>> begin

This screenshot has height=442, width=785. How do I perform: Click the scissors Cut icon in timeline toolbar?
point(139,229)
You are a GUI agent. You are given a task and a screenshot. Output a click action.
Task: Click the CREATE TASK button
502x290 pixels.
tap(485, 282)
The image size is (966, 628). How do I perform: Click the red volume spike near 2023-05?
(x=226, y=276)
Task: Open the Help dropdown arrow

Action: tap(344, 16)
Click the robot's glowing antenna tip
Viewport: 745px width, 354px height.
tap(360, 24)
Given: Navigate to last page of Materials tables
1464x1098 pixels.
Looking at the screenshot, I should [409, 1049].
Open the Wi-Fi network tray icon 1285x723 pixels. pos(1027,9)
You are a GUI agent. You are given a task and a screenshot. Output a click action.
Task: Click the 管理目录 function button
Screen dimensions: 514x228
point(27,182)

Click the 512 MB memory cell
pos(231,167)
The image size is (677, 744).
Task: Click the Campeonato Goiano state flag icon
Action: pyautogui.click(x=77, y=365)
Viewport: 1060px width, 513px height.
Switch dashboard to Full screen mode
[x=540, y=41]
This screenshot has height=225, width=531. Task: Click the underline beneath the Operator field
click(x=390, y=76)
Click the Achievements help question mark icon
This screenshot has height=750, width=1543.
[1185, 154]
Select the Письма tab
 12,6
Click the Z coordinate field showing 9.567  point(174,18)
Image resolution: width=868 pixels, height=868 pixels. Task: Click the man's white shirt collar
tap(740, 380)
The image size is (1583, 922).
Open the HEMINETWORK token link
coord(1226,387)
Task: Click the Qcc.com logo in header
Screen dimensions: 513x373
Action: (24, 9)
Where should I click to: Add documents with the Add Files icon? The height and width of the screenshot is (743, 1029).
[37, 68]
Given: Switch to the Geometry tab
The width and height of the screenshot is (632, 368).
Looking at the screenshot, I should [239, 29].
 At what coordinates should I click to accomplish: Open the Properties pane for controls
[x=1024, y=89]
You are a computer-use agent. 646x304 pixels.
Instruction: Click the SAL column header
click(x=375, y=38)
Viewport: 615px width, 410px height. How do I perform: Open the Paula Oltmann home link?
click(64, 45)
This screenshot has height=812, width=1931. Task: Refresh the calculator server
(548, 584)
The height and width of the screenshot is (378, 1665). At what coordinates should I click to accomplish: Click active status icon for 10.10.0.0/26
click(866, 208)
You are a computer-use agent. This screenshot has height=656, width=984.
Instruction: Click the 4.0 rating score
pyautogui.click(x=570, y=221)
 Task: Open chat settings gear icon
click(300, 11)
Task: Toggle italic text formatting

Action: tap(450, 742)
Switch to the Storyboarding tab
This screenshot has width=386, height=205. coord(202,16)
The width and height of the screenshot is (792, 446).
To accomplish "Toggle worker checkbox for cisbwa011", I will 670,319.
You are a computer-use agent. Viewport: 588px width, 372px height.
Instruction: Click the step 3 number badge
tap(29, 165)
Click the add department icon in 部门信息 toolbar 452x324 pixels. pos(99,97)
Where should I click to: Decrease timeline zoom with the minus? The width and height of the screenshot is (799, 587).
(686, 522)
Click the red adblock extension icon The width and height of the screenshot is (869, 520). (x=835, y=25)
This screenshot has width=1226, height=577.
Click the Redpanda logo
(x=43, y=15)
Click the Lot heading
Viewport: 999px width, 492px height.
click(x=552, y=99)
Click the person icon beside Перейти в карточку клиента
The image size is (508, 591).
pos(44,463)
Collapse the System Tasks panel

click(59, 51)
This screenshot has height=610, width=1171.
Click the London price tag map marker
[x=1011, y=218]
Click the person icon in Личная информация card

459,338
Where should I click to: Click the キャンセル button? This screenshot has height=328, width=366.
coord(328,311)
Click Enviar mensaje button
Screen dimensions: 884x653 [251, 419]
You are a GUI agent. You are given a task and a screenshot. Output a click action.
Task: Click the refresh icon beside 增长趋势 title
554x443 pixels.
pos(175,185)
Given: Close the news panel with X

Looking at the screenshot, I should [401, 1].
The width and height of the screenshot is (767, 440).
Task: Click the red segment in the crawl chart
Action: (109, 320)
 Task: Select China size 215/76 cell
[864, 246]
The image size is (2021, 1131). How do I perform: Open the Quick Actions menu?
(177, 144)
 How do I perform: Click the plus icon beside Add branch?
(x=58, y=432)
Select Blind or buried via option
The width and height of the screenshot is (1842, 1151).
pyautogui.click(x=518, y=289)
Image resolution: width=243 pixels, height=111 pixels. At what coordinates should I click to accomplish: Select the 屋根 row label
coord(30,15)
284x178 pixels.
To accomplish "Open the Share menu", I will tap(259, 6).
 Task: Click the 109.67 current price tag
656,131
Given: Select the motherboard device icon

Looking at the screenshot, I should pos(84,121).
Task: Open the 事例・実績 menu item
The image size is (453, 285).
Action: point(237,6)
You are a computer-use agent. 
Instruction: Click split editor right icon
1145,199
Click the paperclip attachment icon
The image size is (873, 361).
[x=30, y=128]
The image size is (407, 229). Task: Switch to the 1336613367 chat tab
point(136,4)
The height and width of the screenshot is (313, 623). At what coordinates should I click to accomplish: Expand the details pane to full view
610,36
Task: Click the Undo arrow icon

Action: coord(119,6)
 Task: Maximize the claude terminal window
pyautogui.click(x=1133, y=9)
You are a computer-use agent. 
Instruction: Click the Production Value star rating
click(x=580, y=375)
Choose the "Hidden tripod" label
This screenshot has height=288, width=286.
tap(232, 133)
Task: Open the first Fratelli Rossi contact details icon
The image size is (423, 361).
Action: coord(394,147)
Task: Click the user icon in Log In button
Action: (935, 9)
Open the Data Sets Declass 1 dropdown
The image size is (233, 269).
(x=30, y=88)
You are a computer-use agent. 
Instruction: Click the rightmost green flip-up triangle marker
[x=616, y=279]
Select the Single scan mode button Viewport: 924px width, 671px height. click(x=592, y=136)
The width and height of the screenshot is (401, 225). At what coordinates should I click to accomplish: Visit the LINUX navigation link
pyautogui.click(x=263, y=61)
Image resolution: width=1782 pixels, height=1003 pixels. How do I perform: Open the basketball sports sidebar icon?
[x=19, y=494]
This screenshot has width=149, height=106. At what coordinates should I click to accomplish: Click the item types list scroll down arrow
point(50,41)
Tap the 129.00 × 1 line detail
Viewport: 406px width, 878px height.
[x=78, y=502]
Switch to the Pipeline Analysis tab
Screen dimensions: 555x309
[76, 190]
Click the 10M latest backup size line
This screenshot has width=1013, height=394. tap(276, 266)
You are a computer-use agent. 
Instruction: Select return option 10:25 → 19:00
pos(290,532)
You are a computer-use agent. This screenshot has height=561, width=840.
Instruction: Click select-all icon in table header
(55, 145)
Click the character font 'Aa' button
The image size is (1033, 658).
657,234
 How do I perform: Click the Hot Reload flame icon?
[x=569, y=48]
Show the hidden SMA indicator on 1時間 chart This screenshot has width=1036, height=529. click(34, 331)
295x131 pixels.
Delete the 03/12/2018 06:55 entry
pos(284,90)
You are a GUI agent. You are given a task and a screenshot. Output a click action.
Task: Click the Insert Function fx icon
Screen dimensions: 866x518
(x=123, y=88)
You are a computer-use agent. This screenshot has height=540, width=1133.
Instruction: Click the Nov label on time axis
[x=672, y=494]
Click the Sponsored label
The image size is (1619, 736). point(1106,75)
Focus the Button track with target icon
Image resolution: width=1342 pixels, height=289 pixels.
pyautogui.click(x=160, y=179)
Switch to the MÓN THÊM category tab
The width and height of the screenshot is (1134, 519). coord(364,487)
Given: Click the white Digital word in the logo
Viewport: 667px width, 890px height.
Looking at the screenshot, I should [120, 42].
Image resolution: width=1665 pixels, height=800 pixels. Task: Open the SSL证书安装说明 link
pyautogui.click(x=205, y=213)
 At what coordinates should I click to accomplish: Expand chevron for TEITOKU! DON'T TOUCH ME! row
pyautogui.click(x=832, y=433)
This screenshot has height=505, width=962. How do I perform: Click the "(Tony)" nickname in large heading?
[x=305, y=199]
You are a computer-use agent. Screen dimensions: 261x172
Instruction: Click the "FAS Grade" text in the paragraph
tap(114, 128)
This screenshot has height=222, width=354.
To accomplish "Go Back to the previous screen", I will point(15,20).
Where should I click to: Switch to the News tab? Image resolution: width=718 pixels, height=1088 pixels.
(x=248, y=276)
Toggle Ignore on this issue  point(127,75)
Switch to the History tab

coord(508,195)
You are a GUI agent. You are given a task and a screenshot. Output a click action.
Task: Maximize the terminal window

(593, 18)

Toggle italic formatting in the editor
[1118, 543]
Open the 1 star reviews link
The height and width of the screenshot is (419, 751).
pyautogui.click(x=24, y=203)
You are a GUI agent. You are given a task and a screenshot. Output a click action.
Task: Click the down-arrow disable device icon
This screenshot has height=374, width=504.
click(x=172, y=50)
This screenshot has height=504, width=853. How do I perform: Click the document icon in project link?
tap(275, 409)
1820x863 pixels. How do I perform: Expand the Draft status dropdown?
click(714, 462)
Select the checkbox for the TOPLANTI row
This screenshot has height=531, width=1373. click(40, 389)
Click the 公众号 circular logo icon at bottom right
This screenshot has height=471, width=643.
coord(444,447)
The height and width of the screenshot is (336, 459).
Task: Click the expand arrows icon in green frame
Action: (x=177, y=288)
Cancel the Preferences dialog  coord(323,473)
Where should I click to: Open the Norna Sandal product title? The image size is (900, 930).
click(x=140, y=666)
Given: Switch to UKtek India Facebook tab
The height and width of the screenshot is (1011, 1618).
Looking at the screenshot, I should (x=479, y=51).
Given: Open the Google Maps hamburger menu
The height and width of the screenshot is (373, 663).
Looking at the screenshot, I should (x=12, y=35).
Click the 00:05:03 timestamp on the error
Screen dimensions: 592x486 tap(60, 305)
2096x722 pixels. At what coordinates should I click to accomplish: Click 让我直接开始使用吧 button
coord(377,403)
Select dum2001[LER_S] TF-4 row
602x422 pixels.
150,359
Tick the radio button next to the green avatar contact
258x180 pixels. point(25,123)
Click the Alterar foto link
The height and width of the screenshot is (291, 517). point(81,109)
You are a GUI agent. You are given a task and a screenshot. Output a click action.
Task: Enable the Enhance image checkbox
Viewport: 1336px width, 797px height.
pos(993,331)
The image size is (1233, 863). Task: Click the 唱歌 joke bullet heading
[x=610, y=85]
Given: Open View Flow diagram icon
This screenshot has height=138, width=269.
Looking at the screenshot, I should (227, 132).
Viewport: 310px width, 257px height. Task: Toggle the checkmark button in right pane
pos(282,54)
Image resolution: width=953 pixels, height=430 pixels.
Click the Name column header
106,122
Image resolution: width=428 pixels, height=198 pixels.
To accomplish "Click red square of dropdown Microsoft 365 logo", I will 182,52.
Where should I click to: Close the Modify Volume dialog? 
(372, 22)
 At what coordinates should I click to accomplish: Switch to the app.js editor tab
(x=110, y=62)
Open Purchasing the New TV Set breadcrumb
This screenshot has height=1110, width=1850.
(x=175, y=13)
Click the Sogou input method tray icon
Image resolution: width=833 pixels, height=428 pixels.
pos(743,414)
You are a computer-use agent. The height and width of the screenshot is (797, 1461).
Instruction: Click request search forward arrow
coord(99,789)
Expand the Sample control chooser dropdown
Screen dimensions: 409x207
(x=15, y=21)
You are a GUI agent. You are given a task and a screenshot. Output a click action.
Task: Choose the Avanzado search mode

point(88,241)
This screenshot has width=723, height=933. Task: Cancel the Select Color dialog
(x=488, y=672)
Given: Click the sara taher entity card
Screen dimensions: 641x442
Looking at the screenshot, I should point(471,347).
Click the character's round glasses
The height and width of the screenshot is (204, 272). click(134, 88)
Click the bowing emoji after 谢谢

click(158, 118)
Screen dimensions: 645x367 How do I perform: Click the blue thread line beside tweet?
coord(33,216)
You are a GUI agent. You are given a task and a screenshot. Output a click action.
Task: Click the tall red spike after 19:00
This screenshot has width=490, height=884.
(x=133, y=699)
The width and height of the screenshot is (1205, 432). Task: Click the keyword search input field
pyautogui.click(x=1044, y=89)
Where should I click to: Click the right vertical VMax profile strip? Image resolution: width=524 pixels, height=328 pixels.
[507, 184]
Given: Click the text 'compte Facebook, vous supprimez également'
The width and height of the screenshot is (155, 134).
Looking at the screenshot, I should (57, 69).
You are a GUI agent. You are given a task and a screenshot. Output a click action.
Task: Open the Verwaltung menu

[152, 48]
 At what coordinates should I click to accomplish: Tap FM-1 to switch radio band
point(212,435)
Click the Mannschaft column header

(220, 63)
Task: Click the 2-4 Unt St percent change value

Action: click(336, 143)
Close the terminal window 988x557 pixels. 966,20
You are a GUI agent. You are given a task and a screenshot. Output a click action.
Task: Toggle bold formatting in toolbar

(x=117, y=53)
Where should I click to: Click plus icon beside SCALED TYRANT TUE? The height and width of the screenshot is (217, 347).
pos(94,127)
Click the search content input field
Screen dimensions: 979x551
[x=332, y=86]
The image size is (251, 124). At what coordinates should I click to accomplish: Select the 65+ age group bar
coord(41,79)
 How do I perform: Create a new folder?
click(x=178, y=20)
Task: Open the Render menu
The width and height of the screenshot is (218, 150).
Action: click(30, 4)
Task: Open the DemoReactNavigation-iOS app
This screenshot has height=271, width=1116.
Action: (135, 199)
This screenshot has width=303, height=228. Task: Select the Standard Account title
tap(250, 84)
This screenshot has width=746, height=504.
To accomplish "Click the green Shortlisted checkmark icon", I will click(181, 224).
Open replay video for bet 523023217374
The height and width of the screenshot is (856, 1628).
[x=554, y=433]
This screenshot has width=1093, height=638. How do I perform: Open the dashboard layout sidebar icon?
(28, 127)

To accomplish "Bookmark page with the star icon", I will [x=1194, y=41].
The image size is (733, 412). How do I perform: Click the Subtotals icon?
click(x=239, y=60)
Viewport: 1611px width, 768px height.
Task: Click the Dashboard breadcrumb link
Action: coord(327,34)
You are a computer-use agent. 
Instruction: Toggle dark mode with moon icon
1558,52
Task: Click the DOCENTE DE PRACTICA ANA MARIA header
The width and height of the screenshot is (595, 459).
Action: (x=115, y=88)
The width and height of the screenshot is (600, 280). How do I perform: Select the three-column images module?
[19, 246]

>> end

*YOUR INSTRUCTIONS*. Quote everything in the data from the line containing "Click the character's round glasses" down to the line containing "[x=332, y=86]", with both of those lines included.

*COMPLETE RESPONSE*.
Click the character's round glasses
The height and width of the screenshot is (204, 272). click(134, 88)
Click the bowing emoji after 谢谢

click(158, 118)
Screen dimensions: 645x367 How do I perform: Click the blue thread line beside tweet?
coord(33,216)
You are a GUI agent. You are given a task and a screenshot. Output a click action.
Task: Click the tall red spike after 19:00
This screenshot has width=490, height=884.
(x=133, y=699)
The width and height of the screenshot is (1205, 432). Task: Click the keyword search input field
pyautogui.click(x=1044, y=89)
Where should I click to: Click the right vertical VMax profile strip? Image resolution: width=524 pixels, height=328 pixels.
[507, 184]
Given: Click the text 'compte Facebook, vous supprimez également'
The width and height of the screenshot is (155, 134).
Looking at the screenshot, I should (57, 69).
You are a GUI agent. You are given a task and a screenshot. Output a click action.
Task: Open the Verwaltung menu

[152, 48]
 At what coordinates should I click to accomplish: Tap FM-1 to switch radio band
point(212,435)
Click the Mannschaft column header

(220, 63)
Task: Click the 2-4 Unt St percent change value

Action: click(336, 143)
Close the terminal window 988x557 pixels. 966,20
You are a GUI agent. You are given a task and a screenshot. Output a click action.
Task: Toggle bold formatting in toolbar

(x=117, y=53)
Where should I click to: Click plus icon beside SCALED TYRANT TUE? The height and width of the screenshot is (217, 347).
pos(94,127)
Click the search content input field
Screen dimensions: 979x551
[x=332, y=86]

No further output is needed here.